Gladwell likes playing with contrasts and absurd commonalities. He made the leap from painter of book covers to fashionable young artist around town with videos of his virtuoso performances on skateboard. The running gag here is water. There is a sense of the melding of surfboard and skateboard, where water is linked with the concrete surface but the eye is constantly drawn to the elegant twisting figure of the artist as he controls his piece of floating curved wood.

Shaun Gladwell Bipolar Butterfly: classic scale version 2003, oil, acrylic, enamel, vinyl on canvas 108 x 1 8 0 cm each, diptych.

In Storm Sequence, surely one of the most beautiful videos made in Australia, he twists the viewer's understanding even further. Gladwell the skateboarder elegantly twists and turns on the wet foreshore of a grey ocean beach. The mood is winter rain, almost poetic depression. The artist wears muted tones as he performs his elaborate dance of counterpoint on wheels.

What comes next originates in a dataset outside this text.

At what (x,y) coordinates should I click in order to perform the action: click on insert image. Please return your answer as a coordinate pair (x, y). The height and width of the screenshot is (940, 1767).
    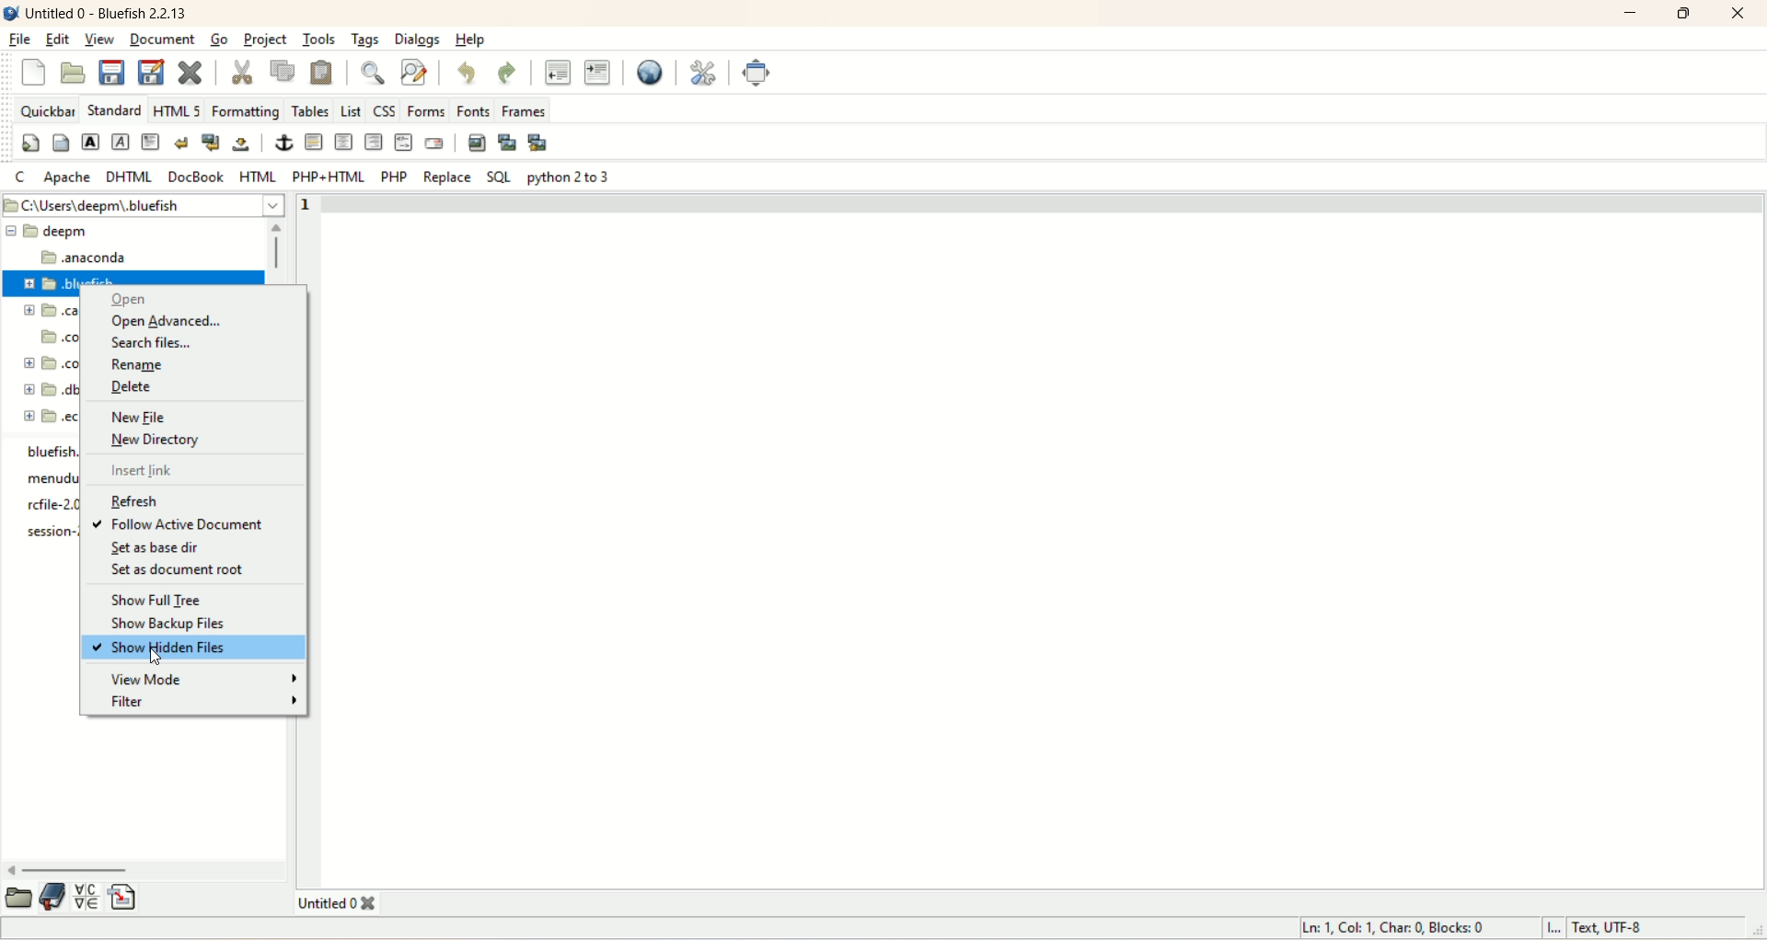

This is an urban skateboarder, performing a ritual that belongs to urban youth culture. But then the viewer recognises the beach, and all vision takes a backflip. The subject is readily identified as Coogee Beach, the site of Tom Roberts' and Charles Conder's great celebrations of sunshine and blue sky nationalism. But that was in 1888, a long time ago. Now artists select their compositions by aiming video cameras under cars to capture apparently accidental visions of themselves. Gladwell does this in Planet and Stars sequence which records his performance as a footpath spray painter in a video screened from the bottom of a trolley of the materials used in the video. Next to it hangs the elegant composition created on the footpath. Image and reality blur.

The essentially urban nature of Gladwell's vision is reinforced in Tangara, where he is apparently performing an elaborate routine in an upside down train. Of course the video is shot upside down and Gladwell himself was reversed, moving his feet in rhythm to an imaginary board. The total effect is of a skyboarder, a man suspended in an interurban machine, defying gravity and logic.

For all his interest in the fashionable forms of video and performance, Gladwell has not lost his interest in making objects as art. Enterprise melds the archaic and the modern, the fanciful and the prosaic, the legal drug and the nominally illegal substance. On a classic black coffee table he has placed a glass ashtray (tobacco is still legal) and a magnificently obscure bong made from toy plastic models of the Starship Enterprise from Startrek. Presumably this is so the smoker can 'go where no man has ever gone before'. The contrast could not be more delicious.

As well as visual, Gladwell's work moves to audio, playing with a sound mix made with Wade Marinowski, presented with a computer, using a vacuum cleaner. This all makes sense with the work he has done with the techno rock group, the Avalanches. Avalanches: Electricity Mix counters a deliberately archaic illustrative style against bursts of luminous paint – the artist is again spoofing the world in which he works.